2. Strafsenat · ECLI:DE:OLGBB:2022:1208.2WS160.22.00

Tenor§

Gegen den Angeschuldigten wird die Fortdauer der Untersuchungshaft angeordnet.

Die Haftkontrolle wird für die Dauer von drei Monaten dem Landgericht Frankfurt (Oder) übertragen.

Gründe§

I.

Der Angeschuldigte befindet sich nach seiner vorläufigen Festnahme am 21. Juni 2022 aufgrund des Haftbefehls des Amtsgerichts Senftenberg vom 22. Juli 2022 (5 Gs 37/22) seit diesem Tag in Untersuchungshaft.

Ihm wird gemäß dem Haftbefehl vorgeworfen, in R… bei B… am … 2022 einen Menschen aus Habgier, heimtückisch sowie um eine andere Straftat zu ermöglichen und zu verdecken, getötet und hierdurch zugleich mit Gewalt gegen eine Person fremde bewegliche Sachen einem anderen in Zueignungsabsicht weggenommen zu haben, wobei er bei der Tat vorsätzlich den Tod eines anderen verursacht haben soll (§§ 211, 249 Abs. 1, 251 StGB).

Der Angeschuldigte soll geplant haben, den ihm bekannten D… F… zu töten, um von ihm Bargeld sowie ein Mobiltelefon erbeuten zu können.
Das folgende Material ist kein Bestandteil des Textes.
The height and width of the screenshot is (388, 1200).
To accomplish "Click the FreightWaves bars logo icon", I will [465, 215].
Zu diesem Zweck soll er ihm wahrheitswidrig ein Treffen mit einem Waffenhändler vorgespiegelt haben, ihn hierfür gegen XX:30 Uhr mit seinem Pkw an dessen Wohnort abgeholt und ihn sodann in ein Waldstück unweit der Autobahnbrücke an der … Straße gefahren haben. Dort soll er seinem nichts ahnenden Opfer unter bewusster Ausnutzung von auf Arglosigkeit beruhender Wehrlosigkeit gegen XX:40 Uhr viermal mit einer Schusswaffe Kaliber 22 aus kurzer Distanz von hinten in den Kopf geschossen und anschließend wie geplant Mobiltelefon und Bargeld im Wert von mindestens 5.000 € an sich genommen und anschließend den Tatort verlassen haben.
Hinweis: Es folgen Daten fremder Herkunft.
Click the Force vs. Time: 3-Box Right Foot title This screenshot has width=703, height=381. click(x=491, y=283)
Die Staatsanwaltschaft Frankfurt (Oder) hat gegen den Angeschuldigten unter dem 11. Oktober 2022 Anklage zum Landgericht Frankfurt (Oder) - Schwurgericht - erhoben. Wegen der weiteren Einzelheiten wird auf den Haftbefehl des Amtsgerichts Strausberg vom 22. Juni 2022 und die Anklageschrift Bezug genommen.
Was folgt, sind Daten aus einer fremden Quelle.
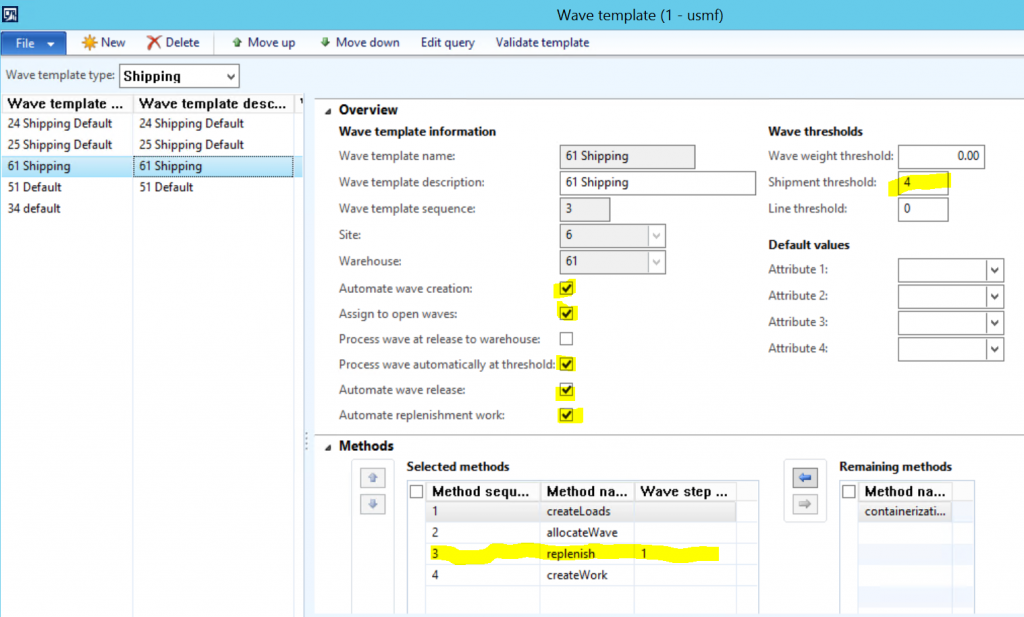Uncheck Automate wave creation checkbox
This screenshot has width=1024, height=617.
click(x=566, y=288)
Das Landgericht hat durch Beschluss vom 7. November 2022 die Fortdauer der Untersuchungshaft für erforderlich gehalten und die Akten über die Staatsanwaltschaft dem Senat zur Entscheidung nach § 121 f. StPO vorgelegt.

Die Generalstaatsanwaltschaft beantragt, die Fortdauer der Untersuchungshaft anzuordnen.

II.

Der Senat entscheidet antragsgemäß, weil die Voraussetzungen für den weiteren Vollzug der Untersuchungshaft vorliegen.

1. Der Angeschuldigte ist aufgrund des in der Anklageschrift zutreffend zusammengefassten wesentlichen Ergebnisses der Ermittlungen dringend verdächtig, die ihm mit dem Haftbefehl vorgeworfene Tat begangen zu haben (§ 112 Abs. 1 Satz 1 StPO), wobei hinsichtlich der Entwendung von Bargeld abweichend von dem Haftbefehl ein (geringerer) Betrag von mindestens 3.200 € zugrunde zu legen ist.

Der dringende Tatverdacht ergibt sich u.a. aus den nachgewiesenen DNA-Spuren an der dem Angeschuldigten gehörenden Tatwaffe sowie an dem Gurt, mit dem das Opfer nach der Tötung abseits des Weges in den Wald verbracht wurde, dem in der Wohnung des Angeschuldigten gefundenen Mobiltelefon des Opfers, dem in seinem Pkw sichergestellten Stoffbeutel, der nach der Aussage des Zeugen S… und der Einlassung des Angeschuldigten zum Transport des Bargeldes benutzt wurde, den ausgewerteten Funkzellendaten sowie den Aussagen der vernommenen Zeugen im Übrigen und wird, soweit es seine Anwesenheit am Tatort betrifft, auch durch die Einlassung des Angeschuldigten vom 4. August 2022 bestätigt (SB Verschriftung BV Bl. 280ff.).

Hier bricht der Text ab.